Cauca, Gatra.com- Francia Márquez — mantan pembantu rumah tangga dan aktivis — adalah wakil presiden kulit hitam pertama Kolombia. Untuk pertama kalinya dalam sejarah Kolombia, seorang wanita kulit hitam naik ke dekat puncak eksekutif. Demikian The New York Times, 19/06.
Francia Márquez, seorang aktivis lingkungan dari pegunungan Cauca di Kolombia barat daya, telah menjadi fenomena nasional. Dia memobilisasi frustrasi pemilih selama beberapa dekade, dan menjadi wakil presiden kulit hitam pertama di negara itu pada Minggu. Dia berpasangan dengan calon presifden Gustavo Petro.
Pasangan Petro-Márquez memenangkan pemilihan putaran kedua pada Minggu, menurut hasil awal.
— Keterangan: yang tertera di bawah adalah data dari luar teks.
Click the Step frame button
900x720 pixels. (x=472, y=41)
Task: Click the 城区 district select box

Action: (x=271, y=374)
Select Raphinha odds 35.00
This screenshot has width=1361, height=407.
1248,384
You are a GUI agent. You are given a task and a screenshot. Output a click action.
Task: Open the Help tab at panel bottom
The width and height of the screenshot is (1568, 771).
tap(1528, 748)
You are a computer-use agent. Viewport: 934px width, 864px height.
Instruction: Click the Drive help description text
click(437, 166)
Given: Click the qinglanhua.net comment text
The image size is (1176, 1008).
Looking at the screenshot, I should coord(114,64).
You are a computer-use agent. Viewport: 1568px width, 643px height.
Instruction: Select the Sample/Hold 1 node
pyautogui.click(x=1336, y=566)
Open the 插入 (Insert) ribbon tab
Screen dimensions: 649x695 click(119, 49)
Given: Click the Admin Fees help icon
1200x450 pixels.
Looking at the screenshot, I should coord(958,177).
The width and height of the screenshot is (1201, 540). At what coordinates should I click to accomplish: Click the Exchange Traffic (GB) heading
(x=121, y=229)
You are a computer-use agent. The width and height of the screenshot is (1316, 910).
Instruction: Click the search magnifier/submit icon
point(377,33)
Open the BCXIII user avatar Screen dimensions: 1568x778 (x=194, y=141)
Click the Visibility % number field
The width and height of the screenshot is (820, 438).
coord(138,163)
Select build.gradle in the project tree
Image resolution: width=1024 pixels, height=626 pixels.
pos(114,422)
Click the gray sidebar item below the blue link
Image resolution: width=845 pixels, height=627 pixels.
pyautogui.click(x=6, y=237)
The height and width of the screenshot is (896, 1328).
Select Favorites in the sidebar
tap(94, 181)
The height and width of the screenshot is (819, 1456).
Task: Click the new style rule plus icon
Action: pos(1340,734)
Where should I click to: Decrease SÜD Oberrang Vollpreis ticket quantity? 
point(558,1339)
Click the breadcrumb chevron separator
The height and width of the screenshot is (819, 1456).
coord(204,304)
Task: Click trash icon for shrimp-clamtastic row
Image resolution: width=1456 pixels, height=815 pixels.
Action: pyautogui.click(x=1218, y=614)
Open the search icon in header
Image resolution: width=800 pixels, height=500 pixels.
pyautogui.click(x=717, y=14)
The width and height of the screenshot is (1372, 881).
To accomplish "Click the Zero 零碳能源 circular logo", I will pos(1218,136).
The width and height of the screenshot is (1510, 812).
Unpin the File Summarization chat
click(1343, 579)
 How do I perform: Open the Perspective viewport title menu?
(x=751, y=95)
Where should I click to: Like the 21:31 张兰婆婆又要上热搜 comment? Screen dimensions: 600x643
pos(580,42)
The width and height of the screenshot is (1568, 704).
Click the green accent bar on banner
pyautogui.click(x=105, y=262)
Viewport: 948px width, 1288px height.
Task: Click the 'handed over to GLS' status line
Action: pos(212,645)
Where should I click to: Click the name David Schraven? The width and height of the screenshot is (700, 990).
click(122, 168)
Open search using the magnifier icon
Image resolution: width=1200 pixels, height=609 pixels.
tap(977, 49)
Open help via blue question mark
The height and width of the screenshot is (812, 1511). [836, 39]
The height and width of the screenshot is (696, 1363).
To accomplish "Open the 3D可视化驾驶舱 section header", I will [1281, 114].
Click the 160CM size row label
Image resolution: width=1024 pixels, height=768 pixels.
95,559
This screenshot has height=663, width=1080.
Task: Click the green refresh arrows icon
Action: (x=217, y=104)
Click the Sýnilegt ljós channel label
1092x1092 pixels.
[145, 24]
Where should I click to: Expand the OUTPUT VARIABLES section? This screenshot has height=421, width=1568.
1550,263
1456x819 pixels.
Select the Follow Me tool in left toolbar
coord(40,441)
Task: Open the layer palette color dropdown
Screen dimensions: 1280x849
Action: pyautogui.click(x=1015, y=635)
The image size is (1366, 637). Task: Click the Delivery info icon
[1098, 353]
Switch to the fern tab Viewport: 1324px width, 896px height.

Petro, mantan pemberontak dan legislator lama, akan menjadi presiden kiri pertama di negara itu.
Kebangkitan Márquez penting bukan hanya karena dia berkulit hitam di negara di mana orang Afro-Kolombia sering menjadi sasaran rasisme dan harus menghadapi hambatan struktural, tetapi karena dia berasal dari kemiskinan di negara di mana kelas ekonomi sering kali menentukan kualitas tempat seseorang di masyarakat.
Sebagian besar mantan presiden baru-baru ini dididik di luar negeri dan terhubung dengan keluarga dan pembuat raja yang berkuasa di negara itu.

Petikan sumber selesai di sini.